IV
“Reporting, ser. The ghouls will arrive in the marshlands in approximately seven hours.”
The news arrived as Heaven and Lion were performing their final checks. The sky above was coated with a thick layer of clouds.
The ghouls began to march exactly at the hour Darmés had declared, down to the minute. With a discordant cacophony that none who heard it could dislodge from their ears, the horde made its way south, walking ever on at the same pace without distinction between day and night.
Finally, a messenger arrived, face rigid with nerves, to announce that the fated moment had arrived.
“The monsters have reached the marshland!”
The tension inside the tent strained to a breaking point. Lion, who sat perfectly still with his arms folded, opened his eyes.
“Here we are at last...” he said. Before any of the others, he got up and left the tent. Julius handed him a spyglass, which he pointed straight ahead to see ghouls spilling into the expanse of the marshlands like a wave of sludge. It was impossible to call them an army, not when they moved independently and mindlessly—but this only made it clearer that this enemy was not human.
Though the others had seen a ghoul back at the Council of the Thirteen Stars, as they filed out of the tent, their eyes were locked on the marshlands. It wasn’t hard to imagine the alarm and fear of the soldiers seeing the creatures for the first time. All the soldiers knew the enemy they would be facing, of course. But hearing about something shocking was entirely different from seeing it with one’s own eyes, and the gap only widened the further that something was from what could be explained by common sense.
“Those are the ghouls...”
“That’s what we’ve got to fight...?”
“Forget it. We can’t beat those things.”
Anxiety and frustration abounded. Their fear germinated, then it took root in their bodies. From somewhere, they heard the sound of rattling metal, and it wasn’t long before the sound spread through the entire army.
“Lord Lion...” Shaola, clad in his warlord period armor, looked at Lion with an uncommonly grave expression. Lion didn’t have to ask. He knew what Shaola was trying to tell him as well as if the other man had spoken.
“I’ll go.” Leisenheimer squared his shoulders and made to stride off, but Lion called him back. “What?” he demanded. “At this rate, the ranks will collapse before the fighting even begins.”
“It isn’t a bad thing for them to be afraid.”
It was rash to dismiss fear as a vice. In battle, fear was a vital element for protecting oneself. Without it, it was impossible to perceive danger. Some hero had once said that fear was there to be conquered, but Lion’s view was somewhat at odds with this. He believed that fear ought not to be conquered, but rather cautiously tamed. Maintaining a healthy relationship with it was the best way to survive.
Leisenheimer didn’t bother to hide his irritation. “You don’t need to tell me that. What I’m worried about is the terror overwhelming them completely.”
“Ah. And is that something a pep talk from you will help with?”
“Then what, we just sit here and watch?!”

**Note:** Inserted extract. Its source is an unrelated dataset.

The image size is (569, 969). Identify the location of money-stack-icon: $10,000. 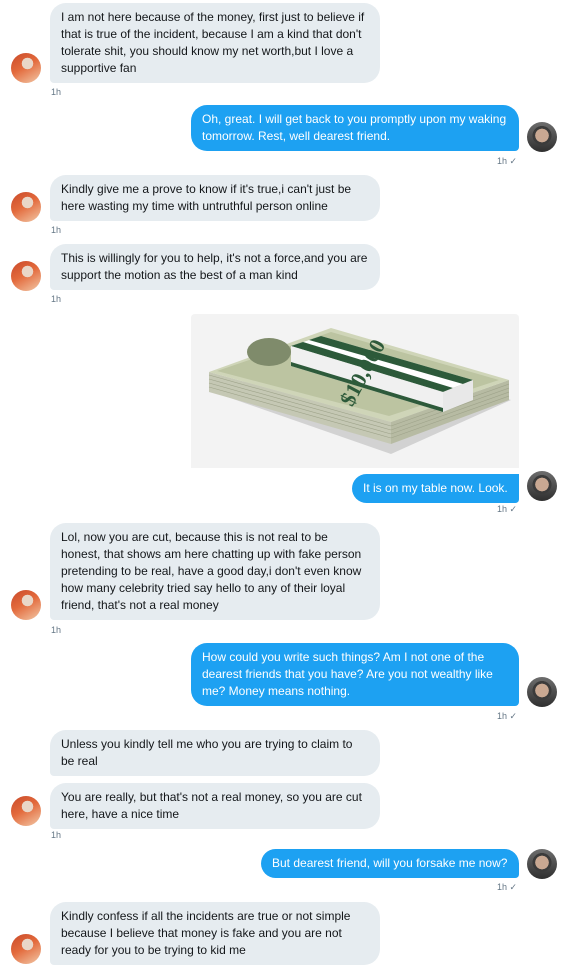
(355, 391).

“No one is saying that. If fear has taken hold of them, all we need to do is show them hope powerful enough to blot it out. What do you think this is for?” With the air of someone knocking on a door, Lion rapped on the Armored Mage Cannon. He then called up to the woman who stood imperiously atop an unnaturally stacked pile of wooden boxes. “We’re ready, right, Heaven?”

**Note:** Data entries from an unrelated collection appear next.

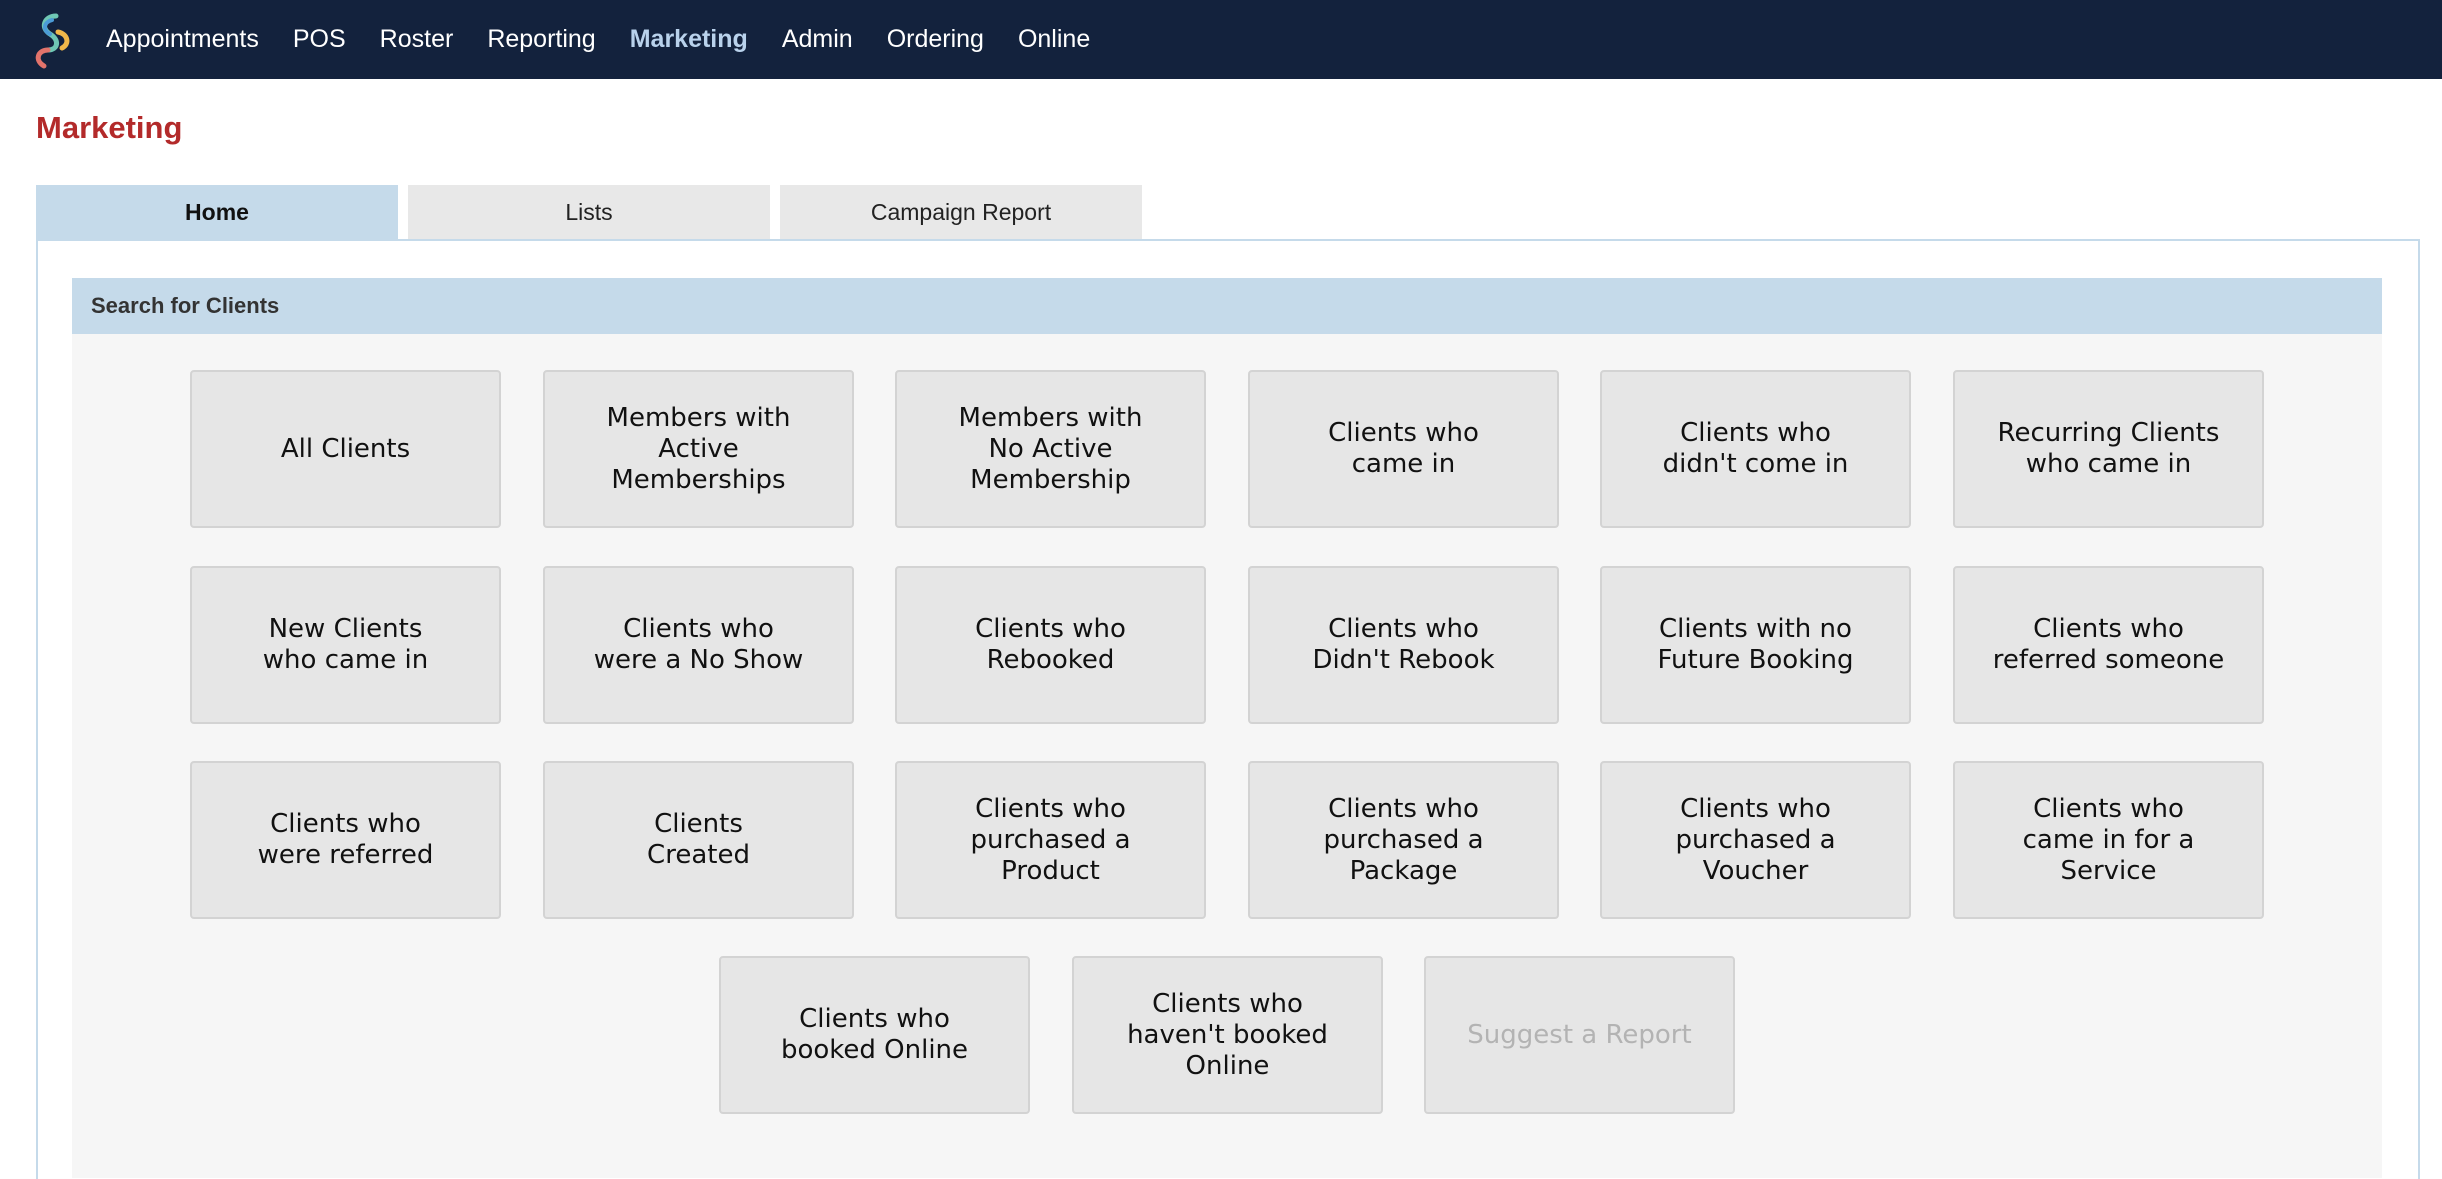  I want to click on nav-item-reporting: Reporting, so click(541, 40).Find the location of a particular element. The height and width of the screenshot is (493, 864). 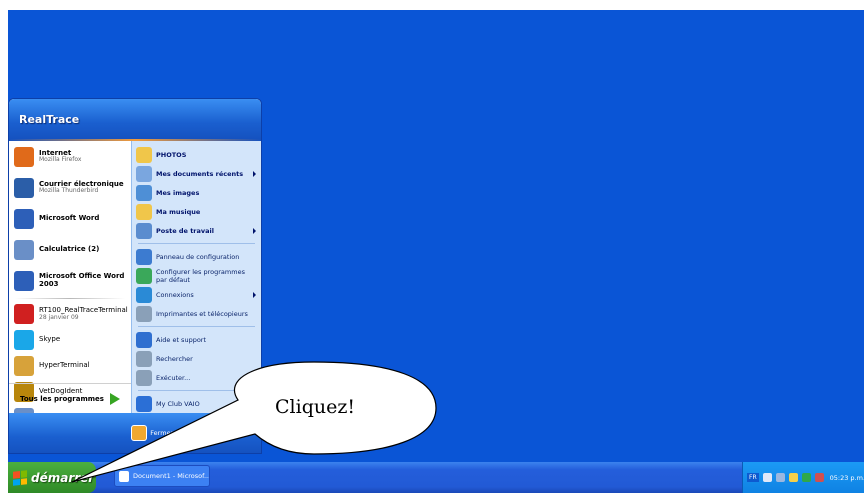

printer-icon is located at coordinates (144, 314). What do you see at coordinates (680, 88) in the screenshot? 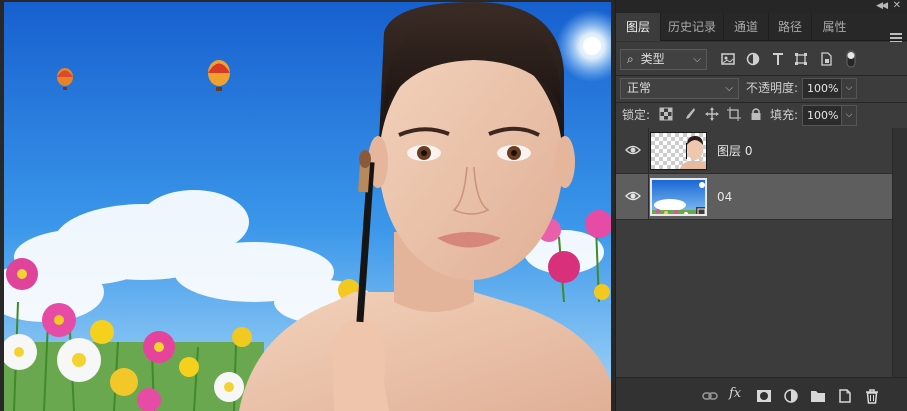
I see `blend-mode-select: 正常 ⌵` at bounding box center [680, 88].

Heaven snickered. “I was born ready!” she said, rubbing her nose with her palm for some reason, before jumping into her seat in the firing platform mounted on the cannon. “Here I go!”

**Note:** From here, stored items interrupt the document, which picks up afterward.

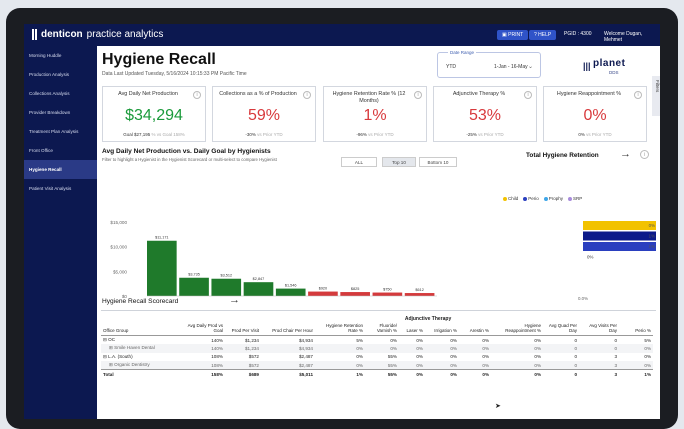  What do you see at coordinates (118, 222) in the screenshot?
I see `y-tick-label: $15,000` at bounding box center [118, 222].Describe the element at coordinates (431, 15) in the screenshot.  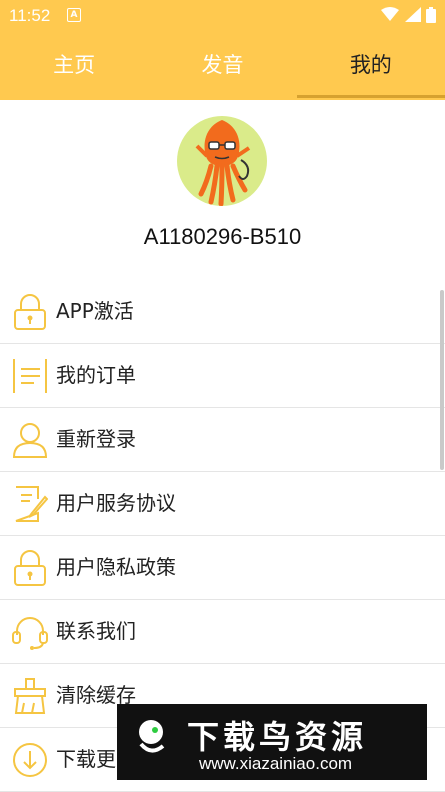
I see `battery-icon` at that location.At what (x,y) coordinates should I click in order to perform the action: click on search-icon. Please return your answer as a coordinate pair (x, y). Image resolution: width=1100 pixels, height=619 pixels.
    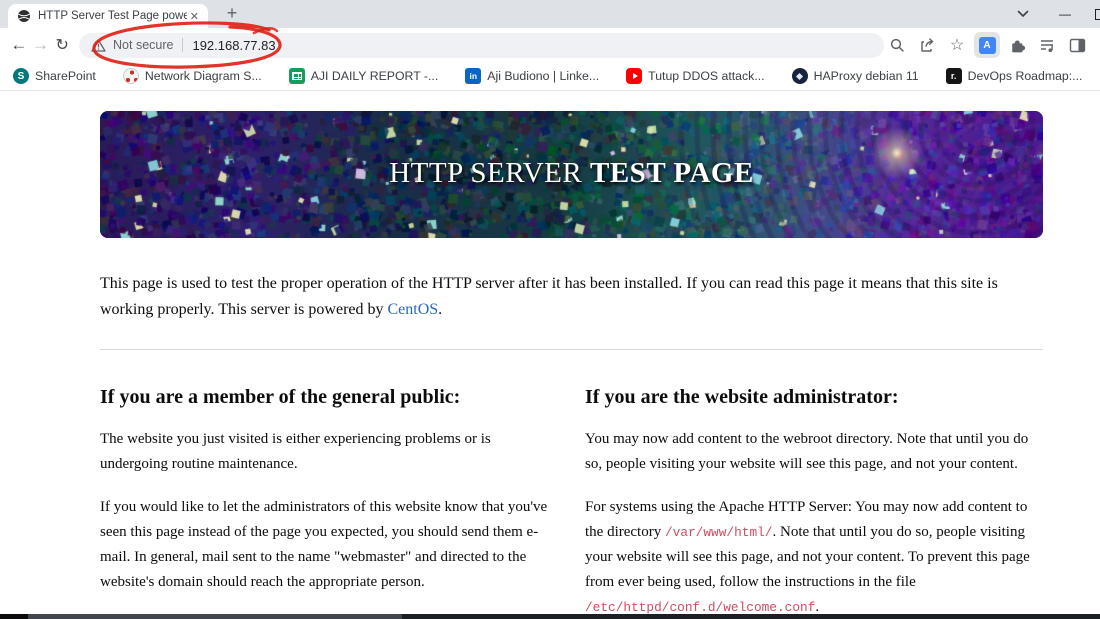
    Looking at the image, I should click on (897, 45).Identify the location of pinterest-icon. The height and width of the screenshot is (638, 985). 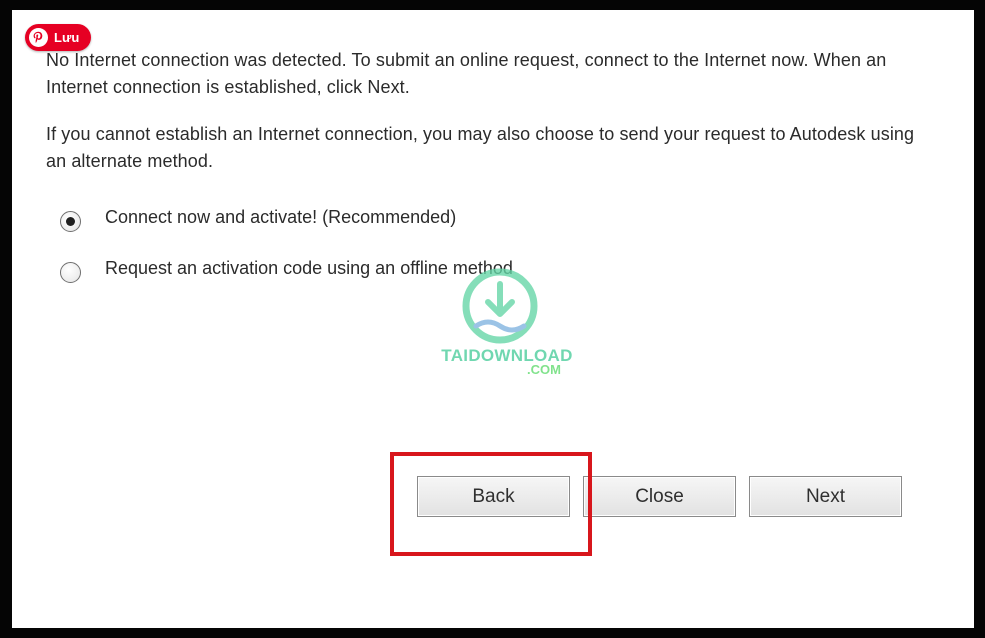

In front of her was an orderly array of protruding shapes. Heaven rubbed her hands together, licked her lips, then began to move her fingers like an organist. In response, the cannon began to vibrate with a faint hum. She then gripped the two operation rods similarly mounted in front of her, then slowly stepped onto a plate at her feet. Gradually, with a massive, almost grandiose noise, the cannon began to spin. The fear-filled eyes of the soldiers were drawn to it as it whirred to life.
“The ghouls’ course is drifting a little to the left!”
“Roger that. Correcting bearing by three degrees. Mana connection circuit, all normal. Commencing mana injection.” Heaven pushed the operation rod back. The patterns drawn on the weapon’s enormous barrel began to glow with faint light. In the meantime, Heaven’s hands kept on moving, her expression so serene she looked like a different person.
“Internal levels for the power unit holding at nominal. Mana flow pressure thirty...fifty...seventy...ninety... Mana flow pressure has reached its critical point. Now releasing final safeties. We are ready to fire.”
The patterns on the barrel now blazed with golden light, and a dull drone filled the air. Heaven’s eyes, just like those of all the others, were fixed on Lion and Lion alone. From somewhere, a leaf fluttered down to brush against the barrel—only to evaporate without a trace.
“Fire!”
There was a roar that seemed to tear into Lion’s gut, and a torrent of light that surged forward in a perfectly straight line.
His mouth twisted in a smile devoid of emotion.